Again, I've done this since tax year 1998, so am I looking for trouble? Am I doing anything wrong? Any expert opinions would be welcome. | |
| 17 February 2008 | |
| You can claim a dedcution for interest and taxes that you actually pay. If your significant other is paying some of those expenses, you are asking for trouble. | |
| February 17, 2008 | |
| Are you in a community property state? It sounds as if you have commingled all your funds and as you state you make similar amounts, it would be difficult to say YOU pay for just those items that are deductible. | |
| 17 February 2008 | |
| In an audit here, IRS would just split deductions 50/50 until you met your burden of proof to the contrary. Got any documents which will do that? | |
| 17 February 2008 | |
| Belle, good point. CP laws may apply to a significant other in some jurisdictions. | |
| 17 February 2008 | |
| We both contribute about the same $$ each month to our joint account, and it's from those funds we pay all our bills. Savings, and Money Market just sit there, gaining interest/dividends (or not). So I guess it's true, that we'd each be paying half of everything.

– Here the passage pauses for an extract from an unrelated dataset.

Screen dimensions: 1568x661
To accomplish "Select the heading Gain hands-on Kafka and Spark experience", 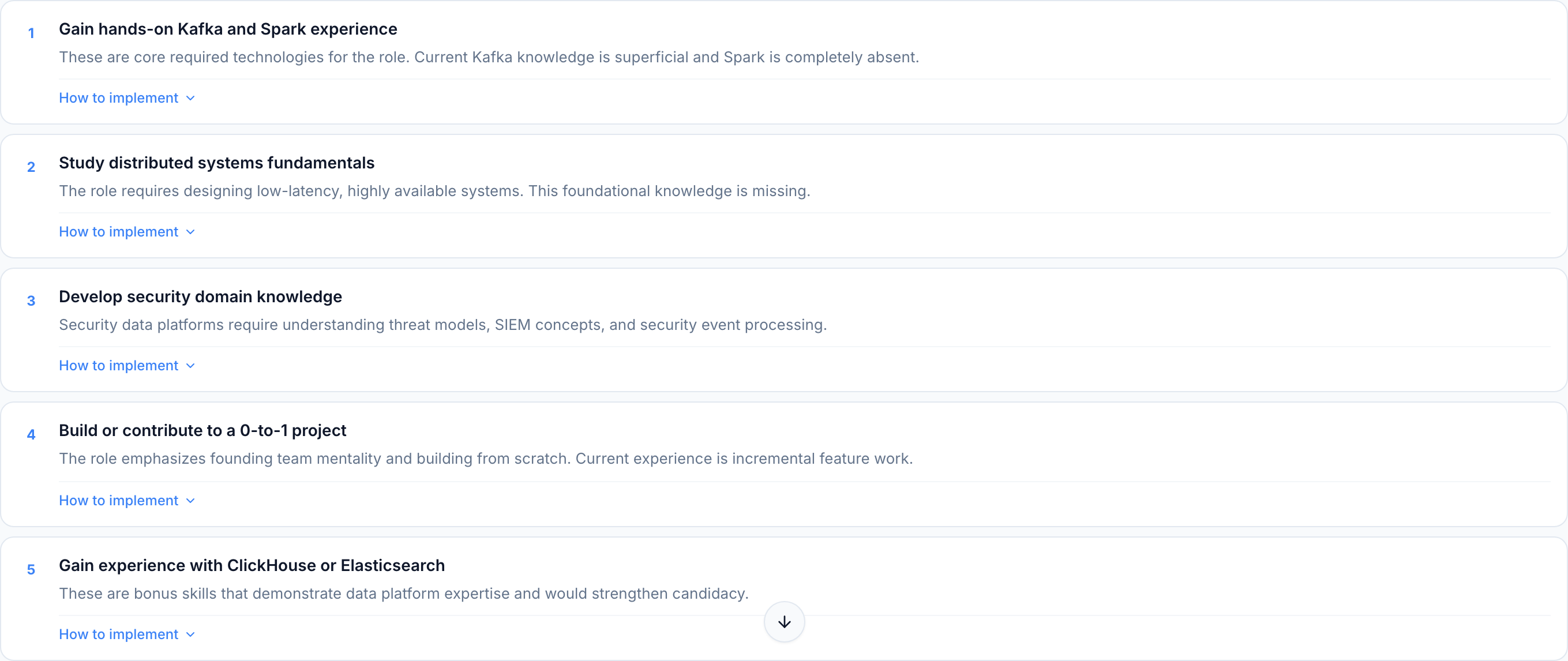I will click(228, 29).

As it is, and has been for the past 9+ years, our (my) itemized deductions are slightly less than our combined standards. Taking all of the deductions myself, and claiming standard for my partner, gives us a total of about 1.5x our combined standards. We're not in a CP state, so I think what I'm hearing is that it'd be better (IRS-compliance-wise) for us to split all deductions 50/50, in which case we'd do better if we were to each take our standard. Would there be any red flags raised over the fact that I itemized every year, from 98 through 2006, and now for 2007, I'd be going standard? Thanks again. | |
TaxNovice 1 (talk|edits) said: | 17 February 2008 |
| California does not recongize common-law marriages, so the Community Property status do not apply. You may want to check with your state regarding Common-Law marriages, both parties may argue that they each contributed to the household and therefore are entitled to 50% of mortgage interest, property taxes, charitable, etc. Good luck. | |
| 17 February 2008 | |
| "Would there be any red flags raised over the fact that I itemized every year, from 98 through 2006, and now for 2007, I'd be going standard?"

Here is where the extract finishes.